On Fri, 4 Mar 2022 at 10:09, Avi Gross via Python-list
<python-list@python.org> wrote:
>
> The drumbeat I keep hearing is that some people hear/see the same word as 
> implying something else. ELSE is ambiguous in the context it is used.
>

What I'm hearing is that there are, broadly speaking, two types of
programmers [1]:

1) Those who think about "for-else" as a search tool and perfectly
understand how it behaves
2) Those who have an incorrect idea about what for-else is supposed to
do, don't understand it, and don't like it.

You could easily make a similar point about a lot of other advanced
constructs. Some people don't understand threading, and either dislike
it or are scared of it. Some people never get their heads around
asyncio and the way that yield points work. Some people can't grok
operator precedence, so they parenthesize everything "just to be
safe". And some people dislike exceptions so much that they warp all
their functions into returning a (value,True) or (error,False) tuple
instead. Does this mean that all these features are bad? No.

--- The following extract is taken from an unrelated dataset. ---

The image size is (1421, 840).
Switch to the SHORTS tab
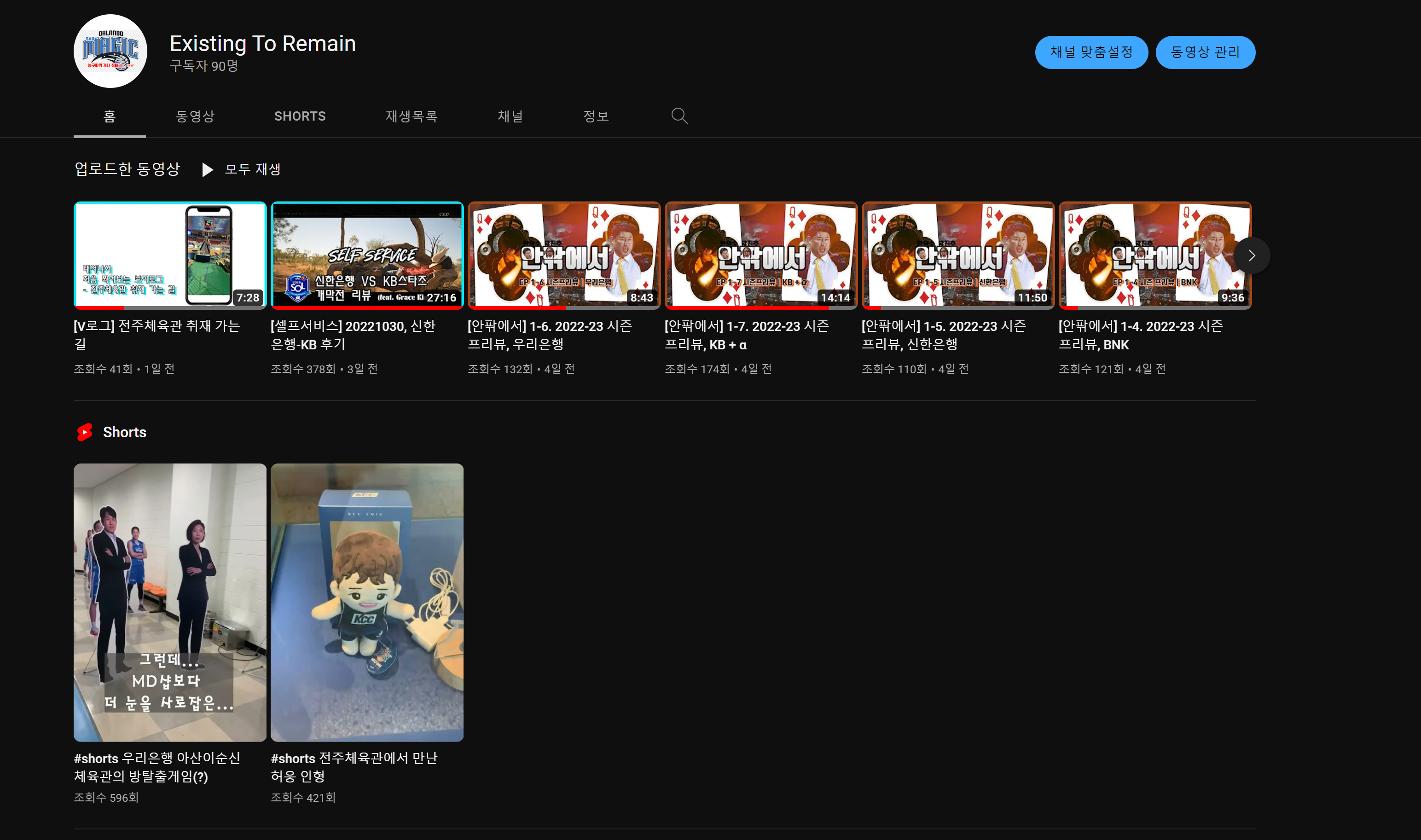tap(300, 116)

There's no way to make every feature perfectly intuitive to every
programmer. Those features are still incredibly useful to the
programmers that DO use them.

Maybe, with hindsight, for-finally would have been a slightly better
spelling than for-else. Who knows. But people simply need to
understand it, just like people need to understand how binary
floating-point works, and claiming that it's "ambiguous' is simply
wrong. It has one meaning in the language, and then if programmers
have an incorrect expectation, they need to learn (or to not use the
feature, which isn't really a problem, it's just not taking advantage
of it).

> And naturally, since nobody desperately wants to use non-reserved keywords, 
> nobody seems ready to use a word like INSTEAD instead.
>
> Ideally, a language should be extendable and some languages like R allow you 
> to place all kinds of things inside percent signs to make new operators like 
> %*% or %PIPE% ...
>

I don't know what you mean by "extendable", but if you mean that
different people should be able to change the language syntax in
different ways, then absolutely not. When two different files can be
completely different languages based on a few directives, it's
extremely difficult to read.

(Import hooks, and tools like MacroPy, can be used for this sort of
effect. I do not think that we should be using them on a regular basis
to change core syntax.)

> Just because some feature may be wanted is not a good reason to overly 
> complicate a language. Can you imagine how hard it would be both to implement 
> and read something like:
>
> ...
> ELSE:
>    ...
> OK:
>    ...
> FINALLY:
>    ...
> ULTIMATELY:
>    ...
>
> What if multiple of things like the above example need to be triggered in 
> some particular order?

I don't know what they'd all mean, but if they were all in the core
language, they would have to be supported in arbitrary combinations.
It's possible to have a "try-except-else-finally" block in Python, for
instance. But if you mean that they should all do what "else" does
now, then this is a terrible idea. One way of spelling it is just
fine.

> This reminds me a bit of how some programs add so much functionality because 
> someone thought of it without wondering if anyone (including the ones who 
> sponsored it) would ever want to use it or remember it is there or how. I 
> recall how a version of emacs had a transpose-letter function so after typing 
> "teh" you could hit control-t and a little mock LISP macro would go back and 
> co a cut and go forward and do a paste and leave the cursor where it was. 
> That was sometimes useful, but often just as easy to backspace and retype. 
> But I recall gleefully adding a transpose for words, sentences, paragraphs 
> and was going to add more but I was running out of keystrokes to bind them to 
> and besides it can be fairly easy to select items and yank them and move to 
> where you want them and replace them.
>

SciTE has a "transpose lines" feature. I use it frequently. But editor
features are quite different from language features.